Date: Thu, 8 Apr 2004 09:10:17 -0600


> It is a long-standing issue that wildcards in a DOS
context (e.g. DIR.EXE)
> do not behave in a reliable manner. For instance '*'
should be 0-or-more
> characters, and '?' should be any single character.
However, if you type the
> following in a DOS command window:
>
> DEL xyz????.dat
>
> then it will delete xyz.dat as well as xyz1234.dat.
>
> You could argue that in this context '?' is handled as
0-or-1 characters,
> but this is out-of-step with the rest of the World
including Windows - just
> try a Search in an Explorer window to see the difference.
>
> However, what is less obvious is that the VB Kill
statement has the same
> totally useless, and very dangerous, semantics.

This behavior is only "illogical" in the context of viewing
the filename as a variable-length character string.

You're overlooking the fact that every file in the Windows
file system has two names: the original DOS-compatible
fixed-length "8.3" name and the variable-length "long" name.
To maintain compatibility between the "old" and "new"
worlds, Windows allows operations against any file by
referencing either name.

The old 8.3 name is stored in the directory in a fixed
11-character data structure, with two separate "fields",
with 8 "filename" characters and 3 "extension" characters.
The period between them is not actually there, and each
portion is stored in a fixed-length field, padded by space
characters [chr$(32), as it were]. The "?" wildcards match
ANY character, including space.
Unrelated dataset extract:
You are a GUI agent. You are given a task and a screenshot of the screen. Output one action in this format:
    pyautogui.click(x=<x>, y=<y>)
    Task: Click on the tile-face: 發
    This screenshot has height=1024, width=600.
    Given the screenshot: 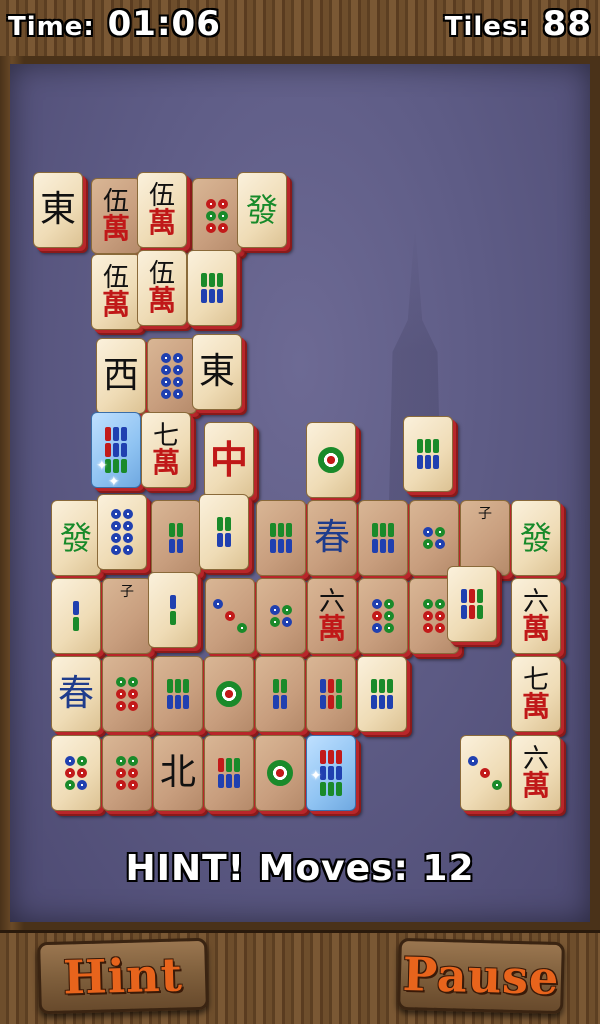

The file xyz.dat is stored
in DOS form as XYZ^^^^^DAT (where ^ represents a space, in
this case).

This behavior matches that of the original DOS system, which
was, in turn, designed to match the behavior of the CP/M
file system upon which it was loosely based.

What you're seeing is not truly "illogical" you see, it's
merely the "ghost" of downward compatibility. Like it or
not, that's something that happens to every operating
system, sooner or later.

In light of this, it might have been better if the Windows
file system had allowed a program to specify specifically
whether a filename reference is to the "old-style" name or
the "new-style" one. Unfortunately, as applied to this
particular case, they didn't. On the other hand, it could be
argued that it would have needlessly complicated programming
interfaces, and it usually doesn't create undesirable
results. But... sometimes it does, if you're too fixated
only on the rules of "new-style" filenames, and ignore the
old-style ones lurking in the background.